* _Task to complete_:
Each record is to be reproduced verbatim.

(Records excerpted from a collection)
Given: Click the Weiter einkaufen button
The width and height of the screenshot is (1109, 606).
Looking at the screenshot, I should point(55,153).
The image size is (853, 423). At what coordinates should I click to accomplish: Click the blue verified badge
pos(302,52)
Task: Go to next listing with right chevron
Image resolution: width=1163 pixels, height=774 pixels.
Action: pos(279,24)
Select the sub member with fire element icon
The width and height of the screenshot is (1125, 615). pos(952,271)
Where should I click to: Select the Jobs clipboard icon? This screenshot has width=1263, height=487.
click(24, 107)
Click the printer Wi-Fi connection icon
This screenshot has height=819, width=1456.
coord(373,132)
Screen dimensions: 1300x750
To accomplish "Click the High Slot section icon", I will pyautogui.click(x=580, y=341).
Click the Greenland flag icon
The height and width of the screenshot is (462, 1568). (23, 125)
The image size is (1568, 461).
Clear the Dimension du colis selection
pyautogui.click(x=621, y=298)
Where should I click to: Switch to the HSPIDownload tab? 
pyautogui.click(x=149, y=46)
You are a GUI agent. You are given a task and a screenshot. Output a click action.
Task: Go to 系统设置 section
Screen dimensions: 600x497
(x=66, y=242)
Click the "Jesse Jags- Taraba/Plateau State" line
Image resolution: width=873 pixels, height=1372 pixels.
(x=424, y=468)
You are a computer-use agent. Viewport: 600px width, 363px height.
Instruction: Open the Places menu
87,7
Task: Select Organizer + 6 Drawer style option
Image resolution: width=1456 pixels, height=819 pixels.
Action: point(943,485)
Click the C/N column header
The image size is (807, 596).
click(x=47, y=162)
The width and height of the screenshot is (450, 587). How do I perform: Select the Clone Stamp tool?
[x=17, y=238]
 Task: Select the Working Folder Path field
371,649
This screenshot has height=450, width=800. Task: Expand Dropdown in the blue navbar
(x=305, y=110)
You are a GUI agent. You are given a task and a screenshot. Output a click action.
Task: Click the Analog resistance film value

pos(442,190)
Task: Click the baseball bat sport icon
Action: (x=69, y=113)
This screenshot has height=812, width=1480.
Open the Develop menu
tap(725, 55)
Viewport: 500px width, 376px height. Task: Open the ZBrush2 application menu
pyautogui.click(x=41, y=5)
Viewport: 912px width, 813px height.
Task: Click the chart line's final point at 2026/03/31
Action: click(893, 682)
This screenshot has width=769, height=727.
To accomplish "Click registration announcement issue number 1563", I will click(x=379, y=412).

* _Written answer_:
Given: Click the Weiter einkaufen button
The width and height of the screenshot is (1109, 606).
Looking at the screenshot, I should point(55,153).
The image size is (853, 423). At what coordinates should I click to accomplish: Click the blue verified badge
pos(302,52)
Task: Go to next listing with right chevron
Image resolution: width=1163 pixels, height=774 pixels.
Action: pos(279,24)
Select the sub member with fire element icon
The width and height of the screenshot is (1125, 615). pos(952,271)
Where should I click to: Select the Jobs clipboard icon? This screenshot has width=1263, height=487.
click(24, 107)
Click the printer Wi-Fi connection icon
This screenshot has height=819, width=1456.
coord(373,132)
Screen dimensions: 1300x750
To accomplish "Click the High Slot section icon", I will pyautogui.click(x=580, y=341).
Click the Greenland flag icon
The height and width of the screenshot is (462, 1568). (23, 125)
The image size is (1568, 461).
Clear the Dimension du colis selection
pyautogui.click(x=621, y=298)
Where should I click to: Switch to the HSPIDownload tab? 
pyautogui.click(x=149, y=46)
You are a GUI agent. You are given a task and a screenshot. Output a click action.
Task: Go to 系统设置 section
Screen dimensions: 600x497
(x=66, y=242)
Click the "Jesse Jags- Taraba/Plateau State" line
Image resolution: width=873 pixels, height=1372 pixels.
(x=424, y=468)
You are a computer-use agent. Viewport: 600px width, 363px height.
Instruction: Open the Places menu
87,7
Task: Select Organizer + 6 Drawer style option
Image resolution: width=1456 pixels, height=819 pixels.
Action: point(943,485)
Click the C/N column header
The image size is (807, 596).
click(x=47, y=162)
The width and height of the screenshot is (450, 587). How do I perform: Select the Clone Stamp tool?
[x=17, y=238]
 Task: Select the Working Folder Path field
371,649
This screenshot has height=450, width=800. Task: Expand Dropdown in the blue navbar
(x=305, y=110)
You are a GUI agent. You are given a task and a screenshot. Output a click action.
Task: Click the Analog resistance film value

pos(442,190)
Task: Click the baseball bat sport icon
Action: (x=69, y=113)
This screenshot has height=812, width=1480.
Open the Develop menu
tap(725, 55)
Viewport: 500px width, 376px height. Task: Open the ZBrush2 application menu
pyautogui.click(x=41, y=5)
Viewport: 912px width, 813px height.
Task: Click the chart line's final point at 2026/03/31
Action: click(893, 682)
This screenshot has width=769, height=727.
To accomplish "Click registration announcement issue number 1563", I will click(x=379, y=412).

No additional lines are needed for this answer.